The US imports uranium from 12 countries and has its own deposits. Plus you can stockpile it. It was probably more to prevent Russia from selling to terrorists than a dependency.
It was the opposite - the lack of a boogey man in ~2011.
They were shut down because they weren't that reliant on it to begin with (the level to which electricity from nuclear power mattered to Germany is routinely exaggerated), because they were horrendously expensive to maintain and fix (nuclear power is always $$$$$$$$$) and because of Fukushima.
Most countries that are build their own nuclear power plants or nuclear power plants in other countries (e.g. Sweden, France, America, Russia) either have expensive nuclear arsenals which they want a nuclear industrial base to help maintain or have a boogeyman that makes them want to be able to ditch the NPT and build a nuke in a hurry. For Sweden that's Russia, for Iran that's America, for Japan that's China.
Poland has just recently gotten interested in building nuclear power stations, after having zero interest for a long time. You can probably guess which boogey man was responsible for that.
Maintenance on aging plants is also very expensive (just ask the French) and German plants were getting long in the tooth.
Decommissioning is also very, very expensive, and disasters like Fukushima are also very very very expensive (that one cost about $1 trillion).

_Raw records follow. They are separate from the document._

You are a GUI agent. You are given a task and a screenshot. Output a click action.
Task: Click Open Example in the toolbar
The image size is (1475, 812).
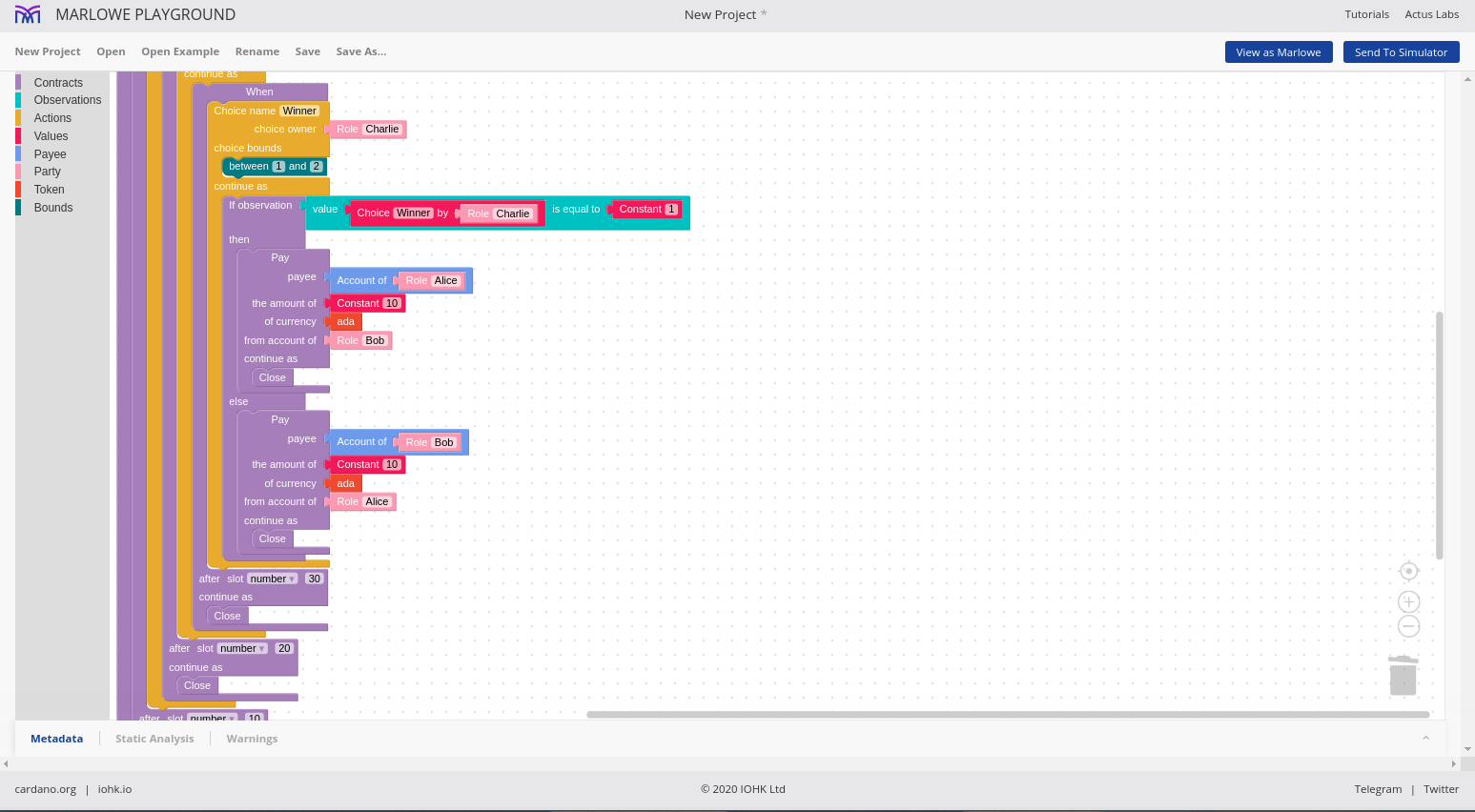point(180,51)
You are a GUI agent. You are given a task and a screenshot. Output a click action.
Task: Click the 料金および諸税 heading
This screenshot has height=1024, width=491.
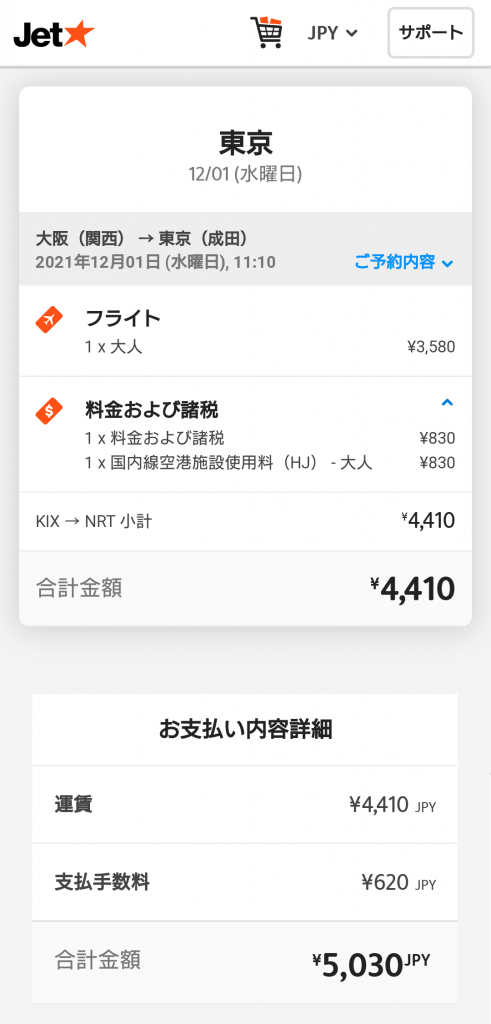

It wasn't some secret plot by Russia. Russia exported most of the uranium they used. Fukushima just made nuclear power more of a headache than it was worth, especially given the cost and pressure from the environmental movement (who had agency, despite what you might believe).
The reliance that the US/Europe had on Russian uranium is, in fact, one reason why it was never sanctioned.
The greens in Germany are mostly captured by America these days - that's why they shifted to becoming massive war hawks.
Poland had a quarter of Germany's per capita GDP in 2010. You're basically saying that German acted like a developing nation in term of it's energy strategy. That's not a positive argument. When you don't have money then you do whatever you can to survive. When you do have money then you need to think about the future. Poland's GDP is now half of Germanys so it's doing just that since it now has the money to do so.
https://www.reuters.com/markets/commodities/russia-restricts...
The U.S. of course is a sovereign nation and can decide for itself how long it trades with countries that it calls "terrorist states".